A Brussels artist carried a tonne of ice up a dormant volcano in Iceland as a way to draw attention to the climate crisis, with the ice said to represent payment of a CO2 debt.

“I am paying off the debt for my air travel,” Floris Boccanegra, originally from West Flanders but now living in Molenbeek, explained to Bruzz.

Boccanegra made 33 trips up the volcano in order to deliver the ice, which he carried in a backpack to an altitude of 1,198 metres.

It took six to eight climbs a day over the course of five days in order to see the task through.

The amount of one tonne was chosen because that is the equivalent amount of ice melted by flying to Iceland. Boccanegra chose the Ok shield volcano in Iceland because it was once topped by the Okjökull glacier, which is now thought to have disappeared as a result of global warming.
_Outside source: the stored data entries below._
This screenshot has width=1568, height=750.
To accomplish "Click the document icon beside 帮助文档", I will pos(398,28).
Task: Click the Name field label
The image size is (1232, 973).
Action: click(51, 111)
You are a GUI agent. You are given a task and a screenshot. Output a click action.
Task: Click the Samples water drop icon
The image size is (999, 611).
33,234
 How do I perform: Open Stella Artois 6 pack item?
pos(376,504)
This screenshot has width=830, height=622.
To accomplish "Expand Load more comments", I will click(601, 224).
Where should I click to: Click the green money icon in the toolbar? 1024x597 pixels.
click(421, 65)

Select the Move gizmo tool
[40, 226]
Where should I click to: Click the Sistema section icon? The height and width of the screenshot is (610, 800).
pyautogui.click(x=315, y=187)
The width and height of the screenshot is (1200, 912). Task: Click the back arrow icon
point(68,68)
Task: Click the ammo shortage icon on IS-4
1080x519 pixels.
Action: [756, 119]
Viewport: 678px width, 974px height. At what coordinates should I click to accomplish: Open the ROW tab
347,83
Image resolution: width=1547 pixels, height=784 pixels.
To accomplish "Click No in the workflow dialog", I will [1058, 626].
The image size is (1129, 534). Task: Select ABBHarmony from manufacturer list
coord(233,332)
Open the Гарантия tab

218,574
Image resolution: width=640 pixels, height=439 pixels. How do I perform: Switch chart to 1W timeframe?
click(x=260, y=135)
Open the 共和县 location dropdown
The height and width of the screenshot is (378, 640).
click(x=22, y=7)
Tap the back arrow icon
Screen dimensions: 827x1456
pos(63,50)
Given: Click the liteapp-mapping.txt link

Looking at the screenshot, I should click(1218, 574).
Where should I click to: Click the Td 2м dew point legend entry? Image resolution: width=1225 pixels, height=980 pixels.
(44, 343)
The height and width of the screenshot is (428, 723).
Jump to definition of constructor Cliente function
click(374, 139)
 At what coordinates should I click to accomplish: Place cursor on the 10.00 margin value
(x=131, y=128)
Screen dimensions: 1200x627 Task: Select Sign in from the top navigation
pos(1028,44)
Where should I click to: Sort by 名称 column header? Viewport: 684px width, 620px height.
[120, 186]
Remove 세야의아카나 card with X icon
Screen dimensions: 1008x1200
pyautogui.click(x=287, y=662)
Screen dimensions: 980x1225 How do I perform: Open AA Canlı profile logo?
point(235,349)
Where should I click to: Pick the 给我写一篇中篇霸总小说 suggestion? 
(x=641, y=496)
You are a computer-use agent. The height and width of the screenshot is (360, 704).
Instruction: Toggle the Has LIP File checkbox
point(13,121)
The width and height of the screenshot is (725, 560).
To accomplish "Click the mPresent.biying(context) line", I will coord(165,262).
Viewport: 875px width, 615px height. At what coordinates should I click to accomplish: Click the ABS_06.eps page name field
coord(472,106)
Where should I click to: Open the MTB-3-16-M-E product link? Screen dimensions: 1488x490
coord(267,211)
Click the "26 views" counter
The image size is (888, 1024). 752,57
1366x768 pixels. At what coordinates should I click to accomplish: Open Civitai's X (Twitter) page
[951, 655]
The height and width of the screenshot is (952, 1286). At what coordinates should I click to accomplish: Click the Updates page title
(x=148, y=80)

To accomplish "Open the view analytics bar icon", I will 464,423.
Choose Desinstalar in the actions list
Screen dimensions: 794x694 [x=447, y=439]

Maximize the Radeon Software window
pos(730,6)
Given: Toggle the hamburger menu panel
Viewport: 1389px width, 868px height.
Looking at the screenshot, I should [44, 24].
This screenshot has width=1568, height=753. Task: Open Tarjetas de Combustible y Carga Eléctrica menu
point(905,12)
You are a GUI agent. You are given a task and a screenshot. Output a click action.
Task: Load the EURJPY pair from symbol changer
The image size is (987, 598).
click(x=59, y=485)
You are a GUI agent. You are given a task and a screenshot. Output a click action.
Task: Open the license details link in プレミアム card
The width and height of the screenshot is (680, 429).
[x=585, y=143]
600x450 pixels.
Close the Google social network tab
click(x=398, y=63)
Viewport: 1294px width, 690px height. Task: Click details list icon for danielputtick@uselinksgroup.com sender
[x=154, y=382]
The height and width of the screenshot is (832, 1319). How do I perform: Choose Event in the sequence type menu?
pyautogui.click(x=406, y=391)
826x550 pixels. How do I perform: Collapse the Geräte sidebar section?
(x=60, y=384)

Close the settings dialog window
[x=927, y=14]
Sometimes called “the lost glacier”, a plaque on the site reads in part, “A letter to the future: Ok is the first Icelandic glacier to lose its status as a glacier.

"In the next 200 years all our glaciers are expected to follow the same path. This monument is to acknowledge that we know what is happening and what needs to be done.”

Boccanegra titled his symbolic climb ‘The Debt’.

“When I was planning a project in Iceland in 2020, I looked up the CO2 emissions of my flight and found the Carbon Footprint Calculator, which told me that it would melt 1,000 kilograms of ice,” he told Bruzz.

“I later discovered that the calculator came from the major oil company BP. I found it malicious and absurd that they are trying to instil in individuals that they are personally responsible for global warming and thus divert attention from their own, much larger share."

The climb was far from easy, and Boccanegra found it especially difficult to make it without the ice melting by the time he reached the summit.

“It highlighted the Sisyphean task even more: with my individual action, I make little impact, no matter how much big polluters want me to believe that,” Boccanegra said.

Nevertheless, the goal was not an actual repayment of the debt but rather a piece of performance art intended to draw attention to the climate crisis and the fact that industry and businesses have a larger role to play in solving it than individuals.

“I mainly wanted to inspire people to look at the climate issue in a different way,” Boccanegra explained.

“With my useless approach, I showed how absurd it is that large polluters shift the blame to individuals, without taking far-reaching measures themselves or accepting their responsibility in climate change.”